なんども喉元から熱いものがこみ上げるのを必死に押さえ込む。
これが苦しい、ということだろうか。
孤立無援、八方塞がりだ。

うなだれていると、携帯電話が鳴った。

「大丈夫?今どこにいるの?」
ふと時計を見ると十一時を過ぎてきた。まずい、まさかこんなにも時間がたっているとは。

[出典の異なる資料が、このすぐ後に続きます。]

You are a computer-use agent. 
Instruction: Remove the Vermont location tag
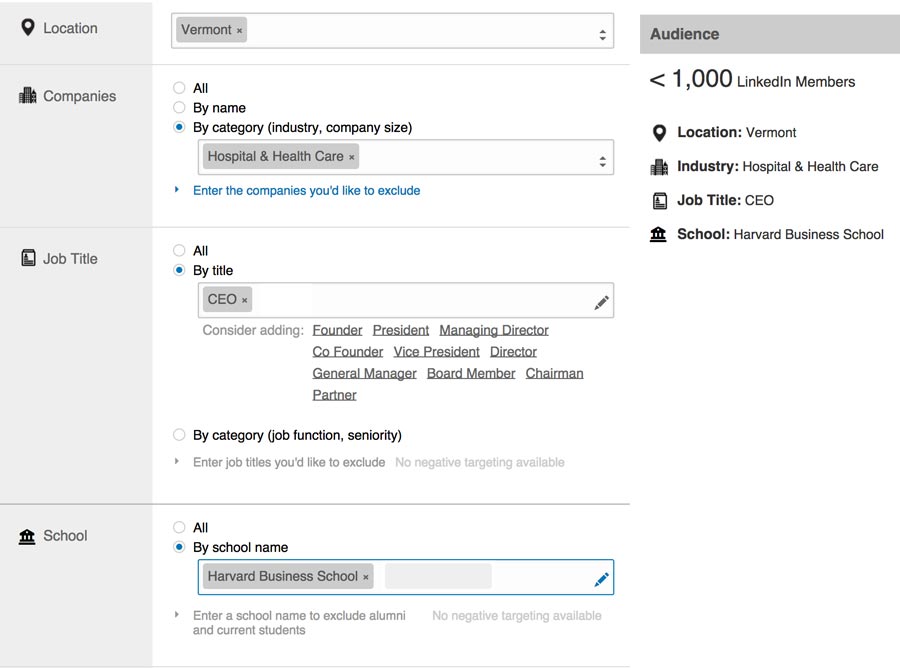coord(239,31)
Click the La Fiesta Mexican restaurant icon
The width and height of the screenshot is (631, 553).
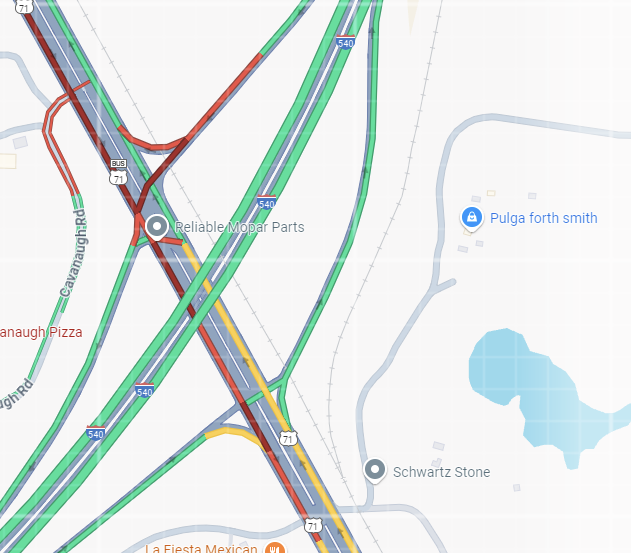(275, 549)
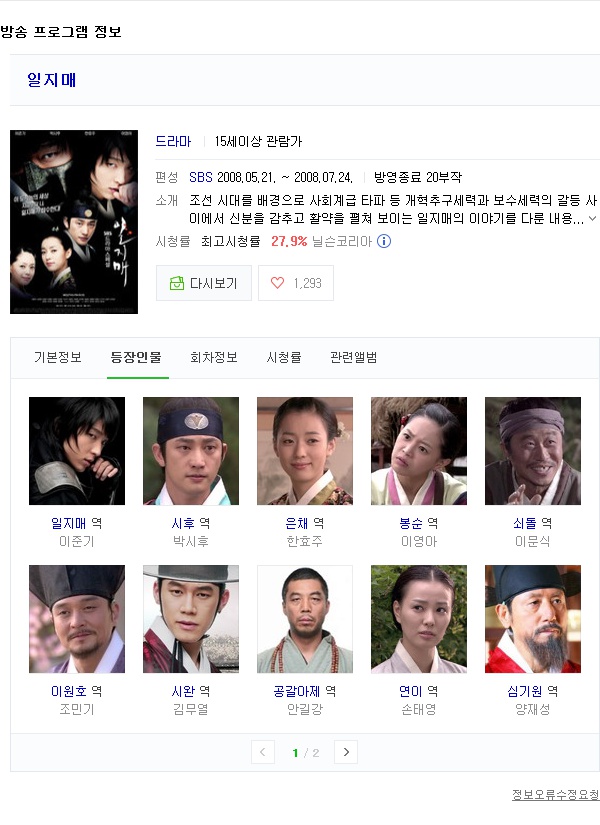Click the 심기원 역 character link

tap(533, 691)
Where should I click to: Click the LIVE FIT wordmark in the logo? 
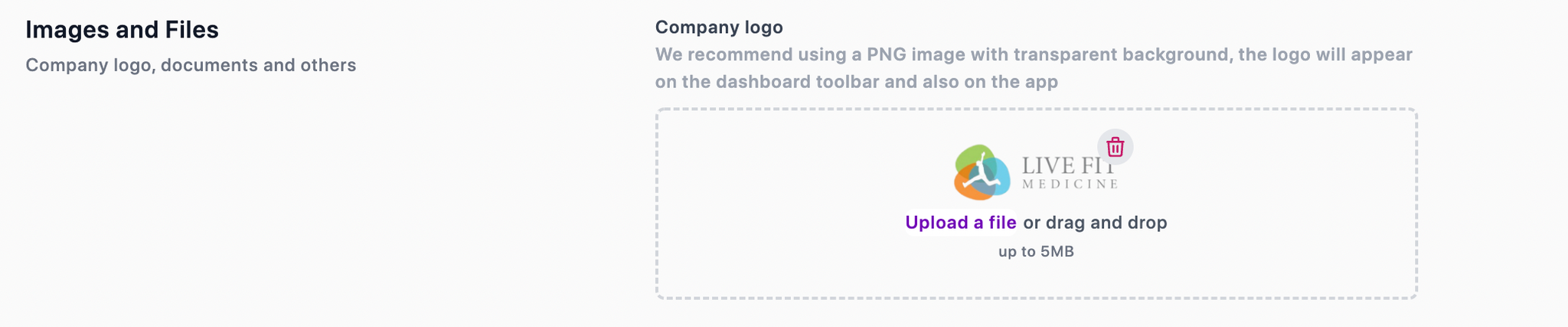[x=1069, y=165]
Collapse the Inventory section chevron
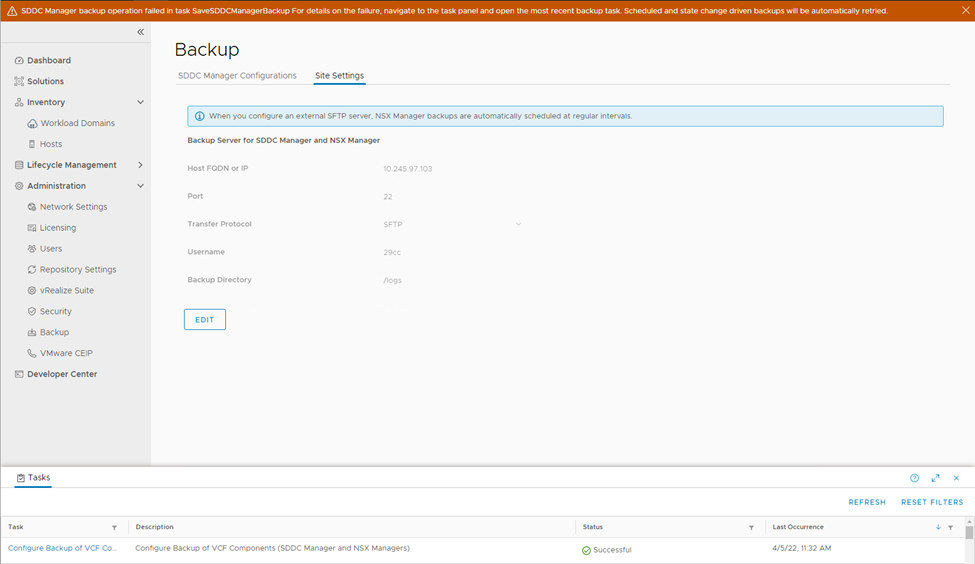975x564 pixels. point(140,103)
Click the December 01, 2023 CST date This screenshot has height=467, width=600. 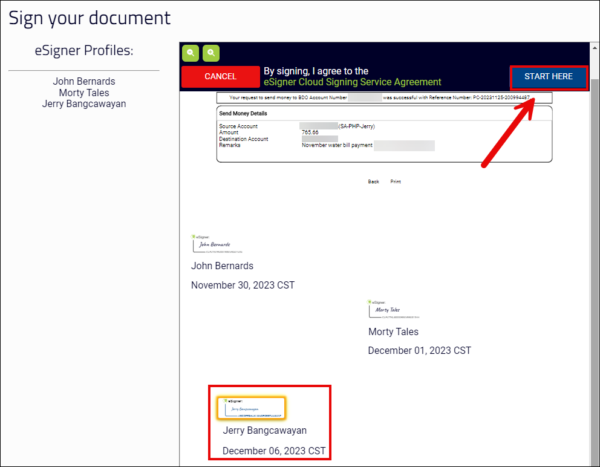pos(418,351)
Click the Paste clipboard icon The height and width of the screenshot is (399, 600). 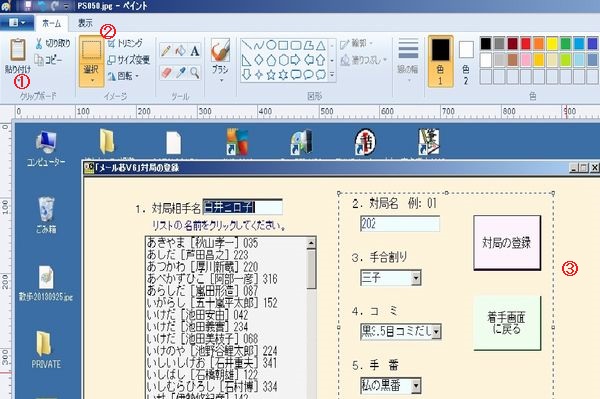click(18, 50)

「大丈夫だよ。ごめん。少し仕事のことで考え事をしていたんだ。ほら、仕事量のわりに職場を早く追い出されちゃうからさ。」

「でも、家に仕事を持ち帰えるから早く帰ってくるって、昨日言っていたから。連絡がないから心配したよ。」

「ごめん。もう駅にいるから、もうすぐ帰ってくるよ。おなかへったなぁ。」

そうだ。
大切なことを忘れていた。
私には家族がいる。私の仕事への姿勢を理解し、支えてくれる人がいるじゃないか。
初めて経験するタイプの困難だが、きっと乗り越えられるはずだ。

明日、グループ長に相談することにした。
味方とは言えないものの、彼もこのまま円滑に物事が進まないことは好ましくないはずだ。

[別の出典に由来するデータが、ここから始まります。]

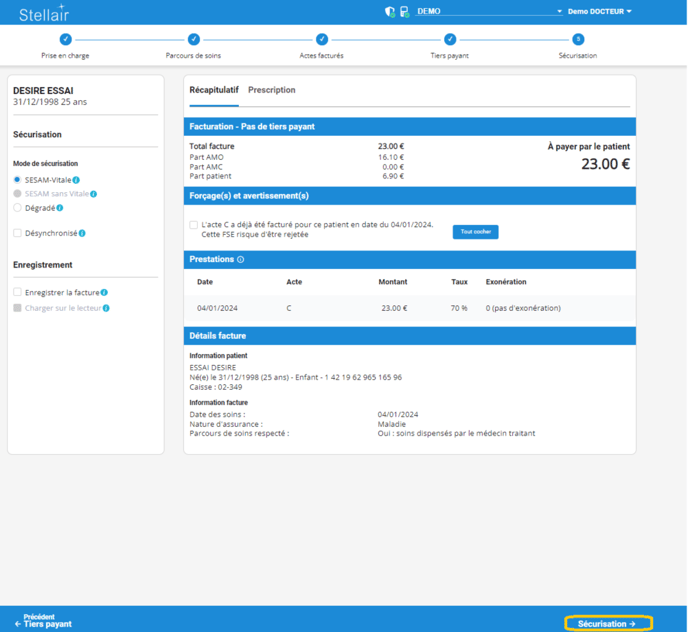This screenshot has width=688, height=632.
Task: Select the Récapitulatif tab
Action: (214, 90)
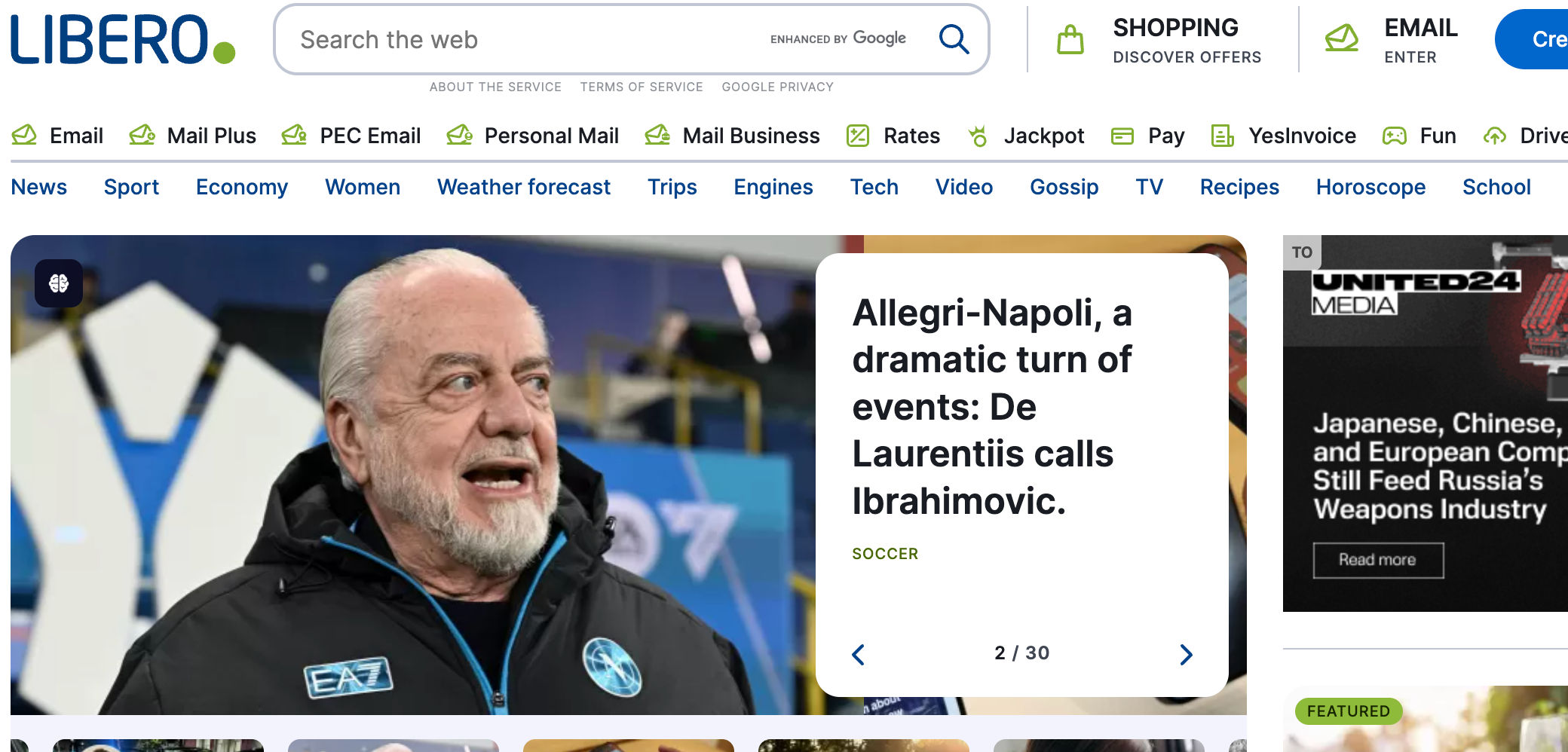The width and height of the screenshot is (1568, 752).
Task: Click the brain icon on hero image
Action: [x=59, y=283]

グループ長の出勤を駅で待ち伏せて、朝一に奇襲だ。もちろん、他のメンバーの邪魔が入らないようにするための苦肉の策である。グループ長もメンバーの目があると私の相談にのりにくいだろう。

沈み切った気持ちを奮い立たせ、家族の待つ自宅へ向かう。
家に着くまでに気持ちを落ち着かせて、笑顔をつくるのだ。
妻と子供たちに心配をかけないようにしなければならない。
私はこの家の大黒柱なのだから当然だ。
そして、今までの自分の努力と妻の献身を思うと、ここで歩みを止めるわけにはいかない。

玄関を開けると妻が待っていてくれた。
唯一の居場所はこの自宅だけだった。

この時は、自分には帰る場所も帰りを待つ人もいることの意味を分かってはいなかった。